Djoko pitoenoe
Oleh:
Libasut Taqwa
Seringkali saya mengkhayal, bagaimana
laku sistem pembelajaran di bilik-bilik perkuliahan Universitas atau perguruan
tinggi nomor wahid dunia. Model perdebatan mahasiswanya, interaksi antara
dosen-mahasiswa di kelas, hingga perkara remeh-temeh seperti lelucon, atau
sentimen kepemudaan. Khayalan itu menjejal jauh dan terkadang di luar batas
imaji itu sendiri. Ini saya sadari karena saya hanya mampu –sementara waktu-
menempuh studi di kelas 300 dunia. Tak pula saya terlalu berharap tinggi, toh
hidup punya caranya sendiri.
Tapi setidaknya itu telah saya
rasakan kini. Walaupun hanya dalam bentuk replika, tapi prototype-nya
serupa, ibarat asli tapi palsu, atau kita sering sebut kw-1. Baiklah, saya akan
mulai mengurut pengalaman ini. Di sebuah kelas, biasanya kami sebut The
Religion and Ideology in Middle East, pengajar bertubuh gempal terlihat
lancar berbahasa Ibrani. Langgamnya tepat, dengan presisi ucapan sempurna. Hal
ini wajar, karena ia dulu mondok di Yeshiva, Pondok pesantren-nya Yahudi. Jangan tanya
bahasa Arab, ia lama di Tambakberas. Masih kurang? Pria ini lulusan al-Azhar di
Mesir itu. Jadi mungkin Arab-nya mirip seperti kefasihan sahabat saya Bung Ahmad Maududi
di Surabaya kalau bicara. Masih kurang juga? Untuk tahu saja, kalau pria dengan
tinggi sekitar 160 senti ini adalah penggondol MAJS (Master of Jewish
Studies) dari Harvard University, tempat belajar yang diinisiasi oleh
beberapa jenius songong –saking pintarnya- dari Cambridge. Saya tak habis pikir,
orang macam apa ini!. kulitnya coklat sawo menunjukkan ia
benar orang Indonesia. Logatnya yang tebal dan berat menandakan si gempal ini
orang Jawa, Khas. Walau pakai pengantar Inggris, medhok-nya kental. Sering dalam mengajar ia asyik sendiri sebagai
selingan, karena mungkin tahu, tak banyak dari kami yang mengerti alur pikirnya.

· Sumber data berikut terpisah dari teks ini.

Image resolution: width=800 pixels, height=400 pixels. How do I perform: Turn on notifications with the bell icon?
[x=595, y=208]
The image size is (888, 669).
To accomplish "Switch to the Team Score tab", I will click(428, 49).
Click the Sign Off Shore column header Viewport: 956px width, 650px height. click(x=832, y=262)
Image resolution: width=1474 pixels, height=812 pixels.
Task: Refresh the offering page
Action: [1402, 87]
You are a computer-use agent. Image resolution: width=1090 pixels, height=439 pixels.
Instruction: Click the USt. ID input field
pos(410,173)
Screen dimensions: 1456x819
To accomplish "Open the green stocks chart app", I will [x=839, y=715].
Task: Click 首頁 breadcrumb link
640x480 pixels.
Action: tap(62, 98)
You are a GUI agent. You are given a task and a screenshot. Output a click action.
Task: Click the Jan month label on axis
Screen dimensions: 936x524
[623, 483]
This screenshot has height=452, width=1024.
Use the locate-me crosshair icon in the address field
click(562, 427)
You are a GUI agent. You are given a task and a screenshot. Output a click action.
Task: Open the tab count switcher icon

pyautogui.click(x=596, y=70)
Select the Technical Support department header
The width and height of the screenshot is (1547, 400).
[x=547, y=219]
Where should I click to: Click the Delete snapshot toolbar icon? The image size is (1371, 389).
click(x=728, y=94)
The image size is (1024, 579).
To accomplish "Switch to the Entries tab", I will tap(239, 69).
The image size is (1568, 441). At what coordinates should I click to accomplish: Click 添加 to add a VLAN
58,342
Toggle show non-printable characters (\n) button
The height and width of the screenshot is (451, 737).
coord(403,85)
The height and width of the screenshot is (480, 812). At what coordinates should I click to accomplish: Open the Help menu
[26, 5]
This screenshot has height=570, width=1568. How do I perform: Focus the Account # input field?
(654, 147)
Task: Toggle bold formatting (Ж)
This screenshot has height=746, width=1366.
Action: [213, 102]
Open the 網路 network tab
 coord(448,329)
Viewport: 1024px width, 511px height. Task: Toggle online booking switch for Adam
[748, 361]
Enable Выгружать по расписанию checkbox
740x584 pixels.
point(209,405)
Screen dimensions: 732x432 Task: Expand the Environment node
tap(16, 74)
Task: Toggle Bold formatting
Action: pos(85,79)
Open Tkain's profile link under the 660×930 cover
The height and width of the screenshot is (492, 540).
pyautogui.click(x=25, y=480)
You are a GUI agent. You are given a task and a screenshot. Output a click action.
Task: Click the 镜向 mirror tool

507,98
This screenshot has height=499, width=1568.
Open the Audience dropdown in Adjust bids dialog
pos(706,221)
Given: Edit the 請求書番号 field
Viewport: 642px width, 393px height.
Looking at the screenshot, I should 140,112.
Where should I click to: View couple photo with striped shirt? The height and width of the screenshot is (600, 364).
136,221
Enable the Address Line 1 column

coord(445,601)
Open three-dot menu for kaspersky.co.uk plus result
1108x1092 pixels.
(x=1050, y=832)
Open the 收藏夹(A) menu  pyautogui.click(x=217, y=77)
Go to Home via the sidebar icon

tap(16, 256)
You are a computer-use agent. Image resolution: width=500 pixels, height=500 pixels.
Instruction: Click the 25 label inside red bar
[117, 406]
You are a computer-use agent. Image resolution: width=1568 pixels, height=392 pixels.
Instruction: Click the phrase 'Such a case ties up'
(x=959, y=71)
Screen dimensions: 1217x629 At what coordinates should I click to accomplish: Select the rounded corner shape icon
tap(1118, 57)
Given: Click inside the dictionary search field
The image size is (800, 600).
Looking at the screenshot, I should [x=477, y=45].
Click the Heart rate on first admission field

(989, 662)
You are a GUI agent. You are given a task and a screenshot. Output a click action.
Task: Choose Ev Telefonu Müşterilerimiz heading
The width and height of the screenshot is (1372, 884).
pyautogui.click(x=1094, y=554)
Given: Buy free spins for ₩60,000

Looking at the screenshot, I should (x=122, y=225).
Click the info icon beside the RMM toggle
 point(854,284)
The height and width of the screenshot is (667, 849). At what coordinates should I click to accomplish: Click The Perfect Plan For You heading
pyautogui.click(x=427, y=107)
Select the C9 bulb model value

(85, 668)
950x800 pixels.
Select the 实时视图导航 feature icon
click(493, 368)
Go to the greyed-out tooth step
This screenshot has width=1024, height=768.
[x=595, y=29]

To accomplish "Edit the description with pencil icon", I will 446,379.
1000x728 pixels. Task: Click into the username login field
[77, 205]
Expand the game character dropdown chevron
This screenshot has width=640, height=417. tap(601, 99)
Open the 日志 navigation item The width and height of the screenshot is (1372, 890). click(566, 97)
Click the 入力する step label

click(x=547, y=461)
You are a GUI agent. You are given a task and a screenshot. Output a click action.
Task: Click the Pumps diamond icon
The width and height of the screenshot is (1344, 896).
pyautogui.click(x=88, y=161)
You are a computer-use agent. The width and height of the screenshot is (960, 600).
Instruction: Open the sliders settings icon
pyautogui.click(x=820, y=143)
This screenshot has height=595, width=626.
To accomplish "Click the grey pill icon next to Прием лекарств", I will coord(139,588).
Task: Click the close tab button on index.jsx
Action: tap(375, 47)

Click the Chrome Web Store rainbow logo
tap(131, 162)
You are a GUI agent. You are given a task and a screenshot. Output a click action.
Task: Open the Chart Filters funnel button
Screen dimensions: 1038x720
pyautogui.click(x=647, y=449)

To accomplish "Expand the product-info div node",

Dari perawakan khas Indonesia ini,
tak ada yang spesial sampai akhirnya ujian membuyarkan stereotipe saya. “we will disscuss it
tomorrow!”
perintahnya ketika memberikan tugas paper sejarah dan perkembangan
Yahudi yang akan dipresentasikan di kelas oleh masing-masing mahasiswa. Singkat
cerita, semua mahasiswa dengan terpaksa atau sukarela harus mempresentasikannya
di kelas. Dan apa yang terjadi? Disinilah model pembelajaran terbaru yang saya
alami. Siswa diberikan ruang waktu tak terbatas untuk presentasi. Setelah itu,
si gempal –pengajar/dosen- mulai mencecar berkali-kali dengan pertanyaan demi
pertanyaan. Saat itu, setiap detik adalah penantian menyakitkan. sekejap pertanyaan
berubah menjadi debat, dan perdebatan terkonvensi menjadi pertentangan kusir
tiada akhir. “what the hell is going on here?”, dosen ini tidak mau
kalah, mengacungkan jari dengan menghantam palu godam pertanyaan menusuk dengan
tiga bahasa. Jual-beli pertanyaan pun tersaji bak bola ping-pong. Apakah ini diskusi? Tidak saudara, ini pertarungan
menang-kalah, dan anda tahu siapa pemenangnya? lagu lama, pak Dosen. Coba
bayangkan, paper yang dibuat dengan susah payah berhari-hari dilecehkan
dan didebat sepihak di depan umum sambil tertawa! Tak ayal, raut merah menyolok
menghiasi wajah mahasiswa, “ini orang mau ngajak berantem kali ya?” sahut teman
saya yang sedari tadi tersudut seperti kalah perang. Yang saya sesalkan, tak
tersedia bendera putih bagi kami untuk menyerah. Perlawanan menjadi aus, kami
kalah, tak ada senjata yang tersisa.
Tak selesai di situ, Devide et
impera ala penjajah juga ia gunakan. Sejengkal pertarungan berubah menjadi
perang saudara antar mahasiswa. Aaah,, ide-ide bersliweran ke mana-mana, tak tentu arah.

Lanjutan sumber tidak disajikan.